The desynchronization of the EEG is the interruption of its rhythmical activity. It occurs with the activation of ascending cholinergic projections of the basal forebrain and brainstem and projections from the raphe nuclei and locus coeruleus [48,49,50]. The rhythmical activity is interrupted both by direct effects on cortical neurons and by indirect effects on thalamic neurons. The cholinergic hypothesis, which was initially presented 20 years ago, suggests that a dysfunction of acetylcholine containing neurons in the brain might substantially contribute to the cognitive decline observed in patients with Alzheimer’s disease. Thus, the decreased cholinergic projections to the cerebral cortex in patients with cognitive decline make the desynchronization of the EEG activity less probable. Unlike the EEG energies, where the maximum changes are present in most of the atrophic parts of the brain, the novelty changes are more diffuse and probably reflect the effects of diffuse cholinergic projections on the cortical oscillatory activity. The distribution of changes was similar to those changes in complex noise characteristics [51].

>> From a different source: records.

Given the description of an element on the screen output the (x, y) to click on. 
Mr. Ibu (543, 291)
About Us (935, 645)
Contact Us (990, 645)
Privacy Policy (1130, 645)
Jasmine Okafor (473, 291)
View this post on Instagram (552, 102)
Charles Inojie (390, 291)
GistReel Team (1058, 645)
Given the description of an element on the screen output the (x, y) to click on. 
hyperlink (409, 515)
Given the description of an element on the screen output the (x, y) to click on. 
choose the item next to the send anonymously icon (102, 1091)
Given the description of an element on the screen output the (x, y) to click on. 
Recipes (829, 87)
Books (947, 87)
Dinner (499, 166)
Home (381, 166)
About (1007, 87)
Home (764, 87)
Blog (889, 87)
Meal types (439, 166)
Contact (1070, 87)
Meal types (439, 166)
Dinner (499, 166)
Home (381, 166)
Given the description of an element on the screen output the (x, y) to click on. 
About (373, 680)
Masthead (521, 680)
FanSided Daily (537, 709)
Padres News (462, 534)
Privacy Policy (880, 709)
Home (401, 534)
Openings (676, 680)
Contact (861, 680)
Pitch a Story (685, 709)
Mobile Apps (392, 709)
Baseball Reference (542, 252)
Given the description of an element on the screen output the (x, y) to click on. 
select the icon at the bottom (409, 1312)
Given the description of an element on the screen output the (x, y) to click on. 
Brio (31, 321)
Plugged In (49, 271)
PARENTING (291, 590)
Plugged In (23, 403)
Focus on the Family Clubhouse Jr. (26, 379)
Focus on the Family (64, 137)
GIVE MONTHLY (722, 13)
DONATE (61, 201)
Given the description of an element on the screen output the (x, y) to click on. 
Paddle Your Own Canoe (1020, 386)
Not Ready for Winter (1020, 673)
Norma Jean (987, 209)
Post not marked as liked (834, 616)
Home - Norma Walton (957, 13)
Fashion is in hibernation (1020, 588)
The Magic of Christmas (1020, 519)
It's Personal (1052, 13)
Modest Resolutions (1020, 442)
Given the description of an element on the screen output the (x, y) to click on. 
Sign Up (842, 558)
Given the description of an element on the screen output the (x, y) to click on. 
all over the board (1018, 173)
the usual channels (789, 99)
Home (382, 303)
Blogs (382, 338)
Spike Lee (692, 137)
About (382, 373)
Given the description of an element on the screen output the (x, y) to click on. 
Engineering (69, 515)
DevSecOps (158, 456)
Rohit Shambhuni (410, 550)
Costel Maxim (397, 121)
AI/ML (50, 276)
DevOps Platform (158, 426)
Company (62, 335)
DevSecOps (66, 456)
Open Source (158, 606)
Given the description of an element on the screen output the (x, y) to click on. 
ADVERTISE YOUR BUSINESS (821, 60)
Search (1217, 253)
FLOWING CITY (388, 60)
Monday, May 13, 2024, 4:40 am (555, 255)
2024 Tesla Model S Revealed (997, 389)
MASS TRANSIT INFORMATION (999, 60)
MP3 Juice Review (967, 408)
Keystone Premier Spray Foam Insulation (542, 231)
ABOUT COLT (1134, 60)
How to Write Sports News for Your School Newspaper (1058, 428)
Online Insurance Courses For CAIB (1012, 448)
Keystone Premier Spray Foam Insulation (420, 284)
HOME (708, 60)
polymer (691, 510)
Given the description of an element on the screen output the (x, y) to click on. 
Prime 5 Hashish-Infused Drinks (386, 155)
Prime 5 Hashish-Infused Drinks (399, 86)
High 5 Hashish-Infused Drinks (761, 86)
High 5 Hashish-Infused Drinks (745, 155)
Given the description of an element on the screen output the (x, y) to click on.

The proposed method was able to mark measured EEGs with a single value that could be directly used for the AD diagnosis. The current work points to less complexity at smaller scales in AD group in frontal areas, while higher complexity at larger scales was observed across the brain areas and this higher complexity was significantly correlated with cognitive decline [52]. It is well known that EEG signals of AD patients are generally less synchronous than in age-matched control subjects [53]. Lower predictability (higher level of novelty) may reflect a higher complexity of EEG signal in patients with AD.

The presented results show that our proposed method has the accuracy comparable with other methods using different EEG features (Table 1). However, a sample of seven MCI patients is very small to extract any meaningful result. The results, however, give hope that this methodology could be sensitive to MCI. To test this hypothesis it is still necessary to expand the group of patients with MCI. In this paper, we also compare the values produced by the proposed method on the data obtained from two different machines.

The data from one of the machines was also resampled. According to the results of comparison, it appears that results are independent of the measuring device and resampling process.